The GX and the XM are essentially the same functionally when using them to generate frequencies to be monitored using the Pulse biofeedback method.
The Pulse uses the heart rate to monitor the body's response to that frequency, so can be used to find frequencies that calm the body (healing) as well as those that piss off pathogens (killing).
The GX also provides the current/phase angle method of detecting resonance. This method is not monitoring the body's response, instead looking for frequency resonance directly from the area subjected to the current.
The major difference between an XM and GX biofeedback scan preset is the selection of what method to use -- BPM/HRV vs. Current/Angle. Of course one will want to tweak the ranges to match the method accordingly, so this is the second major difference. Otherwise most other variables could be the same.
The GX method does not have the ability to detect healing or killing frequencies per say. It only detects resonance. Therefore by default, all frequencies reported would be ideally the killing variety.
As for grade scanning, it has no diagnostic capability. If you get no hits, you are not good to go. Either your scan was not conducted correctly or your threshold was higher than the resulting data collected. This may just mean that the frequencies you tried to grade are totally wrong for your body. Since the database is not a complete map of all frequencies to disease, nor can we say that it is correct and accurate, this method of thought is flawed from the get go.

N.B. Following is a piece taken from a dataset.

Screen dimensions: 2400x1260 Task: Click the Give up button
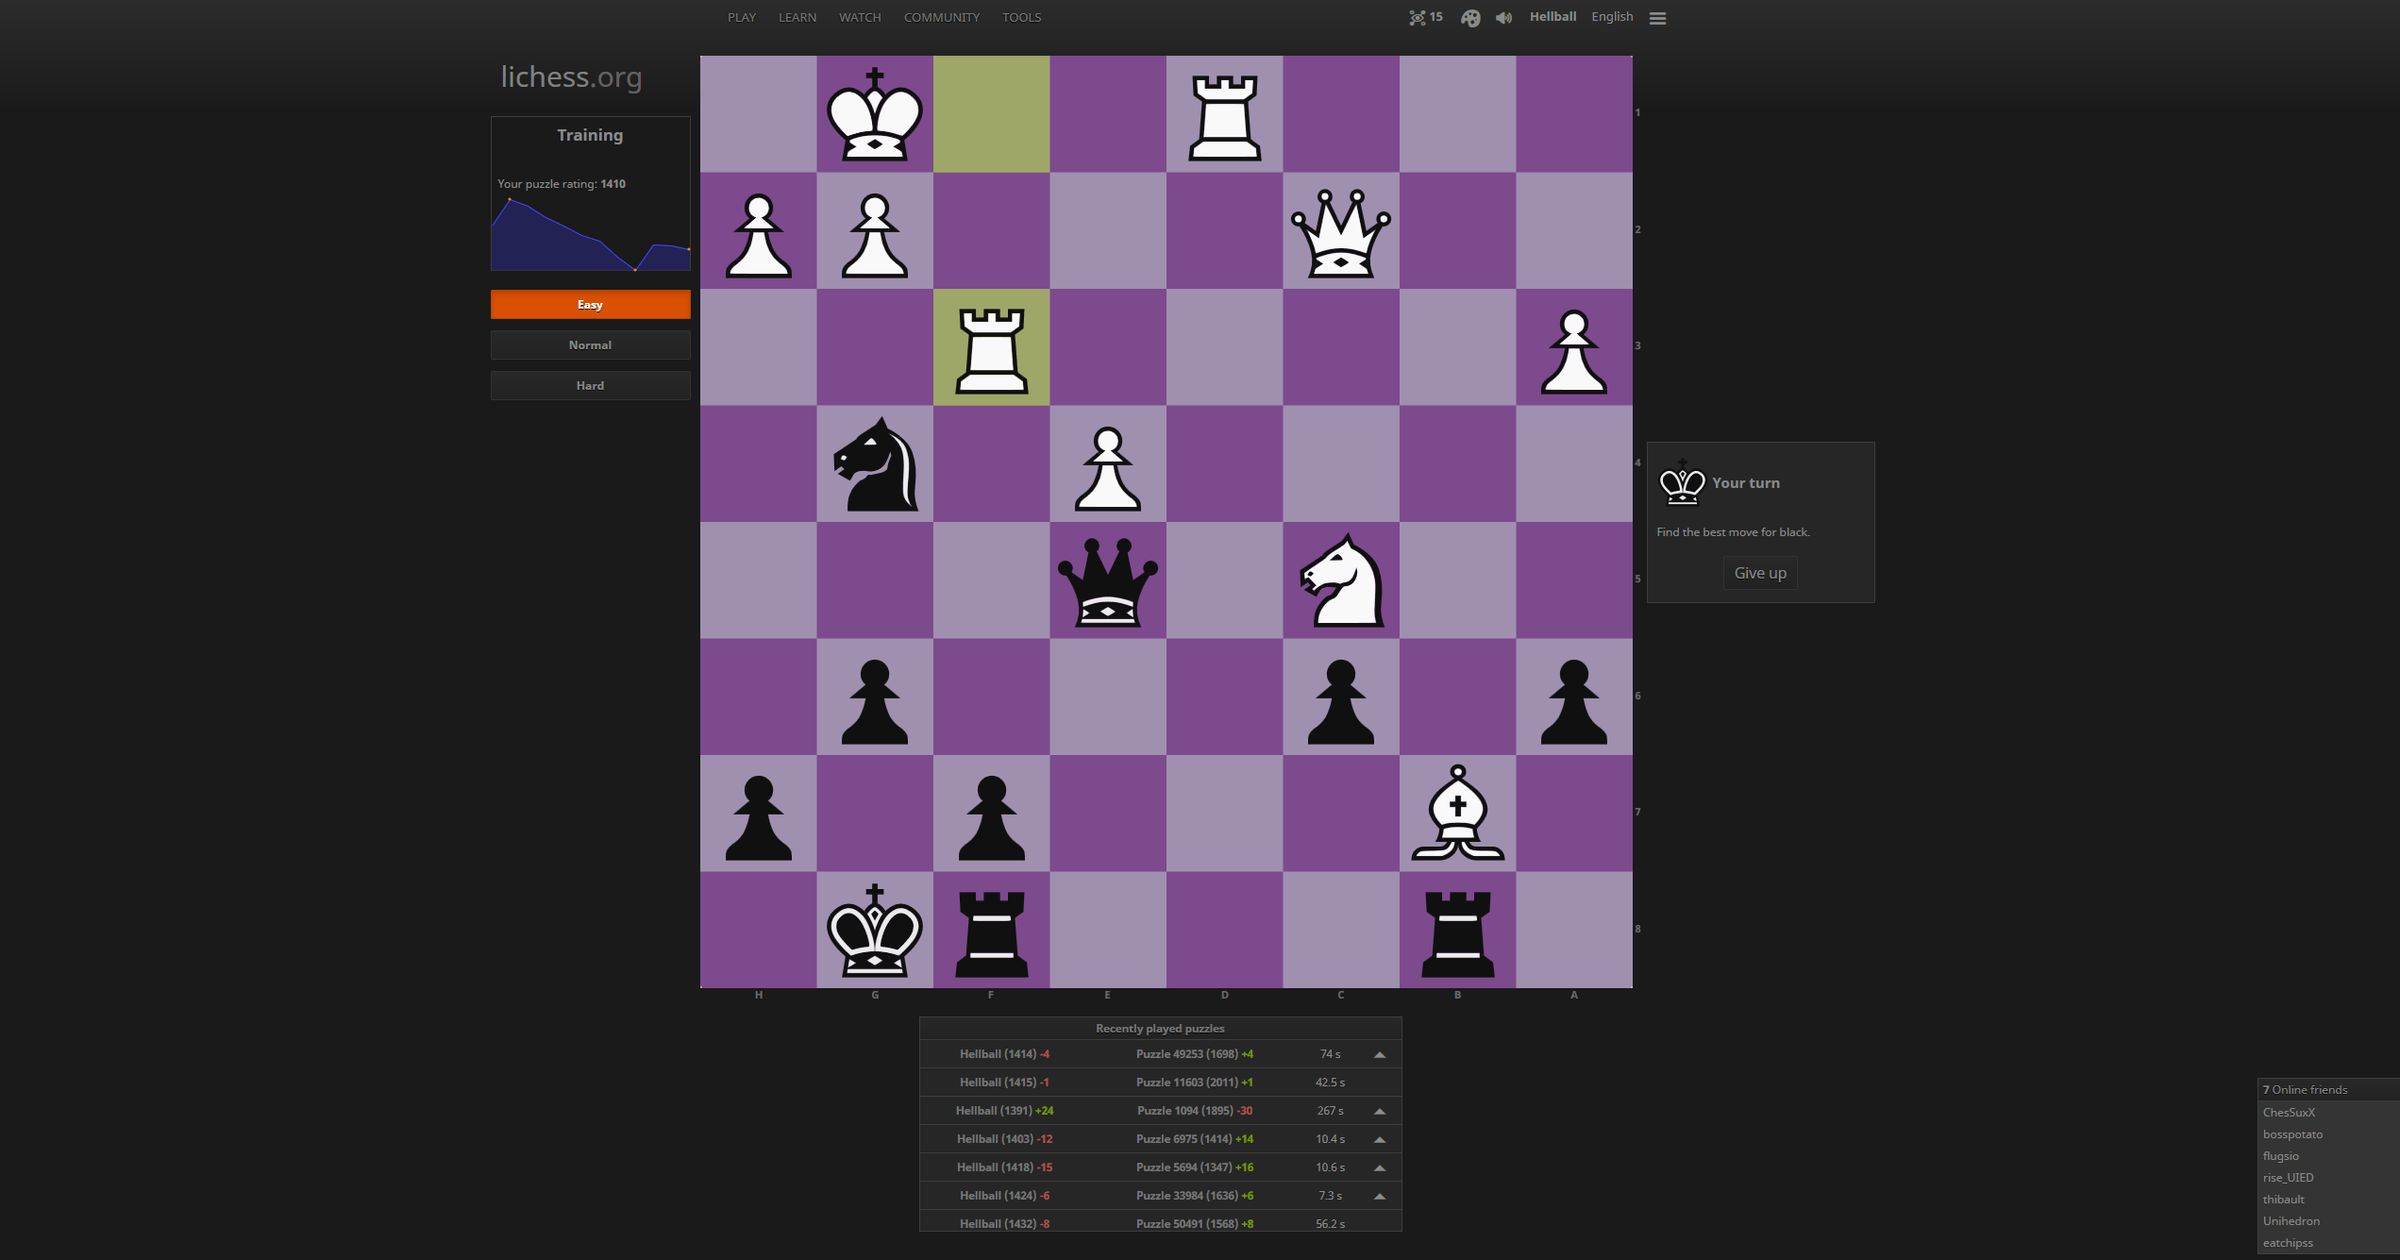tap(1760, 571)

When grading via the Pulse, the baseline is the heart. So one can grade say 500 Hz then 500,000 Hz and the baseline does not change and you can get good data from grading those two frequencies. Never mind that grading is better the more data you feed it (written about this elsewhere).

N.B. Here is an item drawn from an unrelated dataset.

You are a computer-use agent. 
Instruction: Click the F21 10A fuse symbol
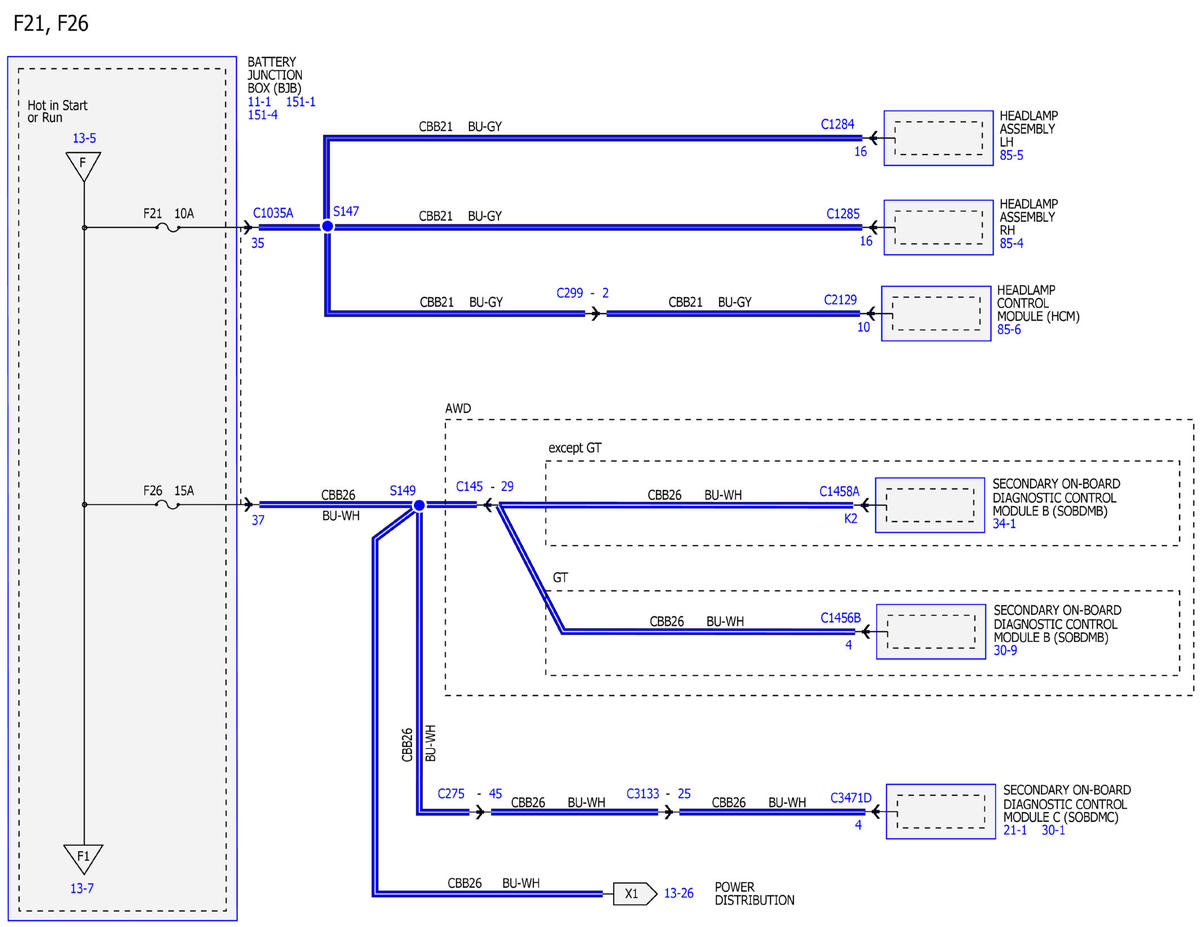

However, when grading via the GX, the baseline is the prior frequencies scanned. The GX method inherently has a natural curve response as the body has a higher capacitance the higher the frequency used. So grading 500 Hz then 500,000 Hz will incorrectly be biased toward 500,000 Hz. Grading using the exact same methodology as the pulse is not viable in my opinion via the GX for this reason.
John will have to come up with a way to make grading using the GX method viable. One method is to actually scan the entire frequency range from smallest to highest frequency in the list to be graded, use the entire scan range to derive valid data, then selectively pull out the frequencies of interest and sort them. Useful perhaps in a selectively short list of meaningful uses.

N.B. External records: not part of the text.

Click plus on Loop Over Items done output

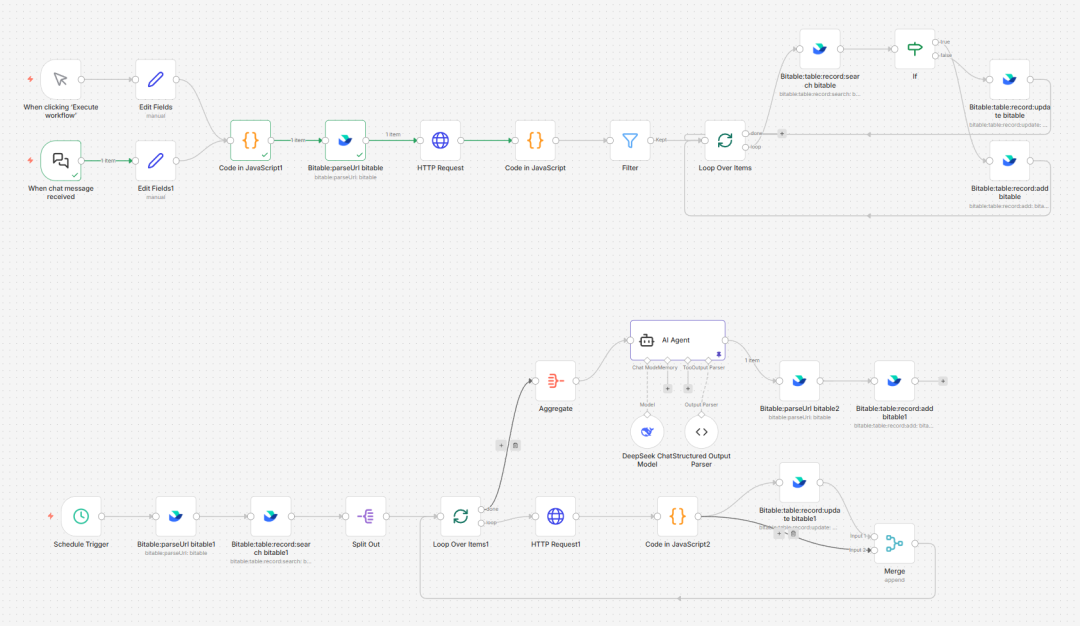click(x=781, y=133)
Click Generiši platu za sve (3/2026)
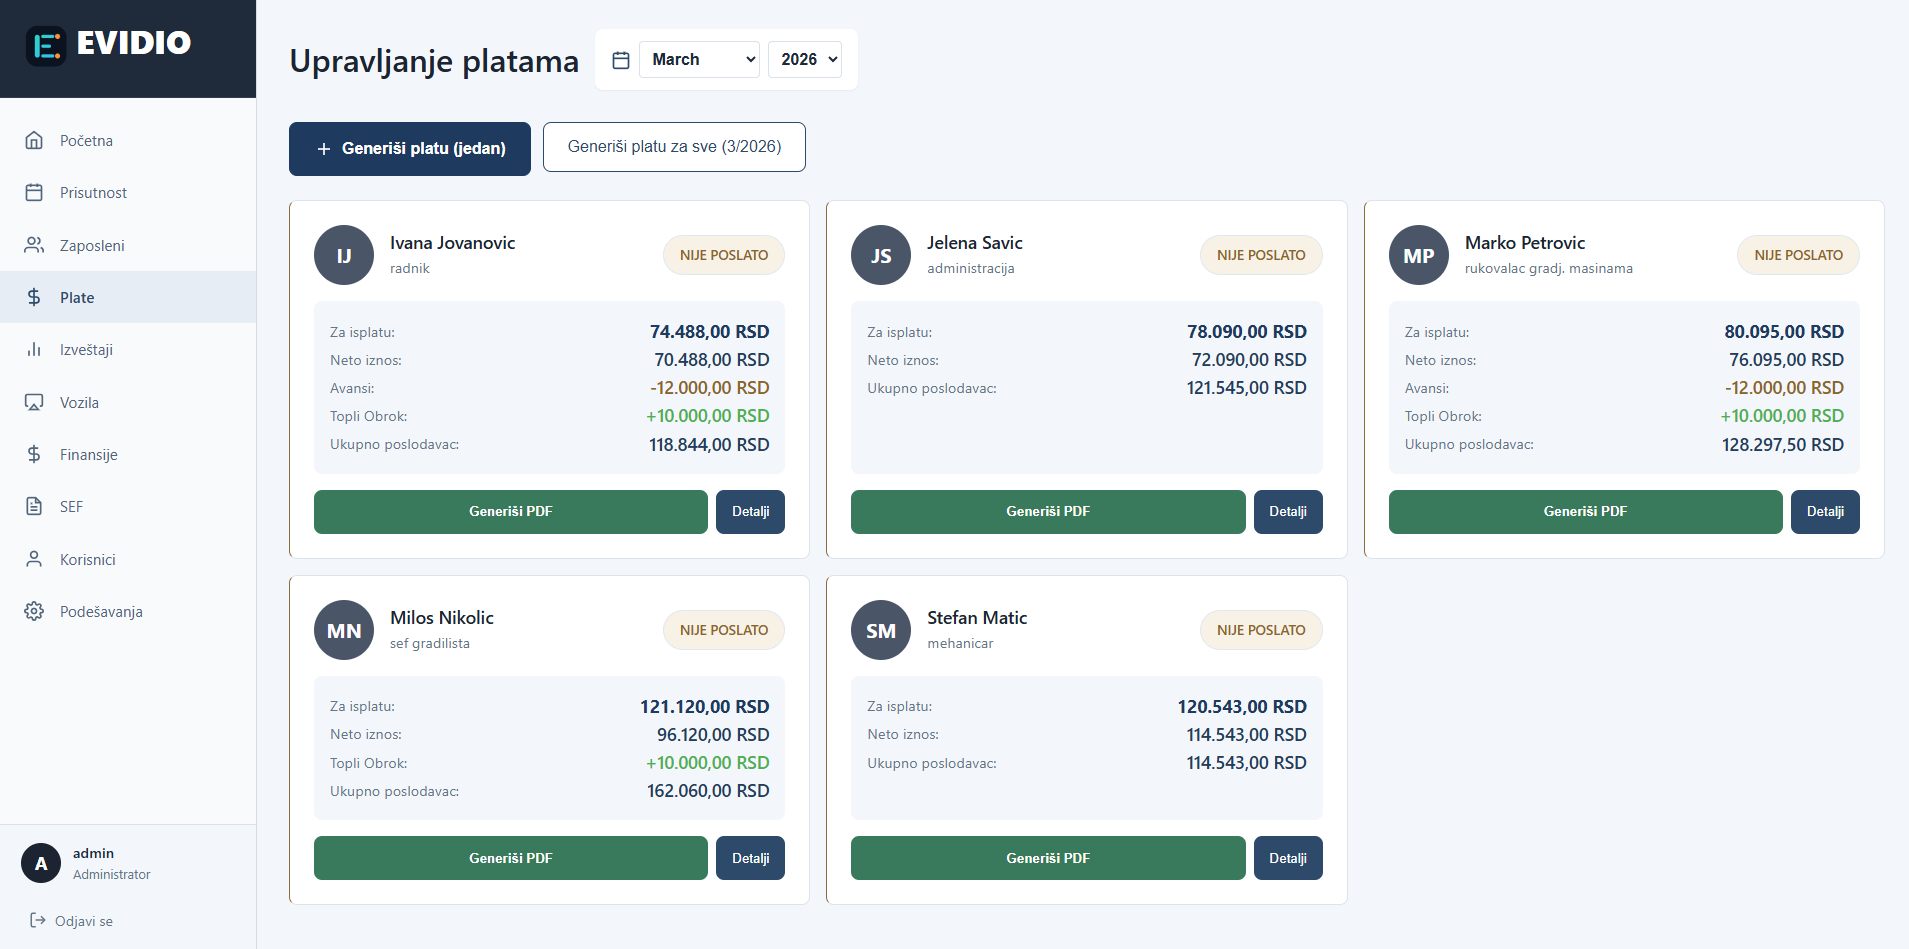The height and width of the screenshot is (949, 1909). (674, 147)
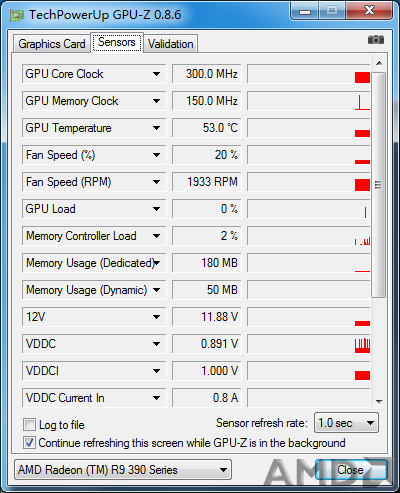Viewport: 400px width, 493px height.
Task: Click the GPU Core Clock value field
Action: [206, 74]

However, given that the GX can scan all the way up to 18 MHz in 6 minutes or so, grading looses value. People still grade because they believe they can use it to diagnose and determine if they have addressed an issue. This is a very bad mistake.
Grading a bad batch of frequencies will still sort and report back data -- all bad. Biofeedback is a statistical operation. This is the only way we know that any frequency reported back is going to be useful or viable.
If you grade a ton of frequencies, the odds that the frequencies that sort to the top are resonant increases. If you scan all frequencies, then the odds are even better as to get back nothing that resonates under this model means that no frequency will apply to your condition and you need to look elsewhere to solve a problem.
Grading is a trap, one designed for those who believe they can control everything. Hint, trying to control everything is a source of disease for many.
The original and still only truly viable means of using grade scan, was to sort a list of frequencies that were too numerous to be ran as a single program. In this way, one could reduce the list to a manageable set to test for efficacy. Efficacy was not guaranteed, nor is the lack of efficacy mean that all is clear based on the frequency program names that were graded.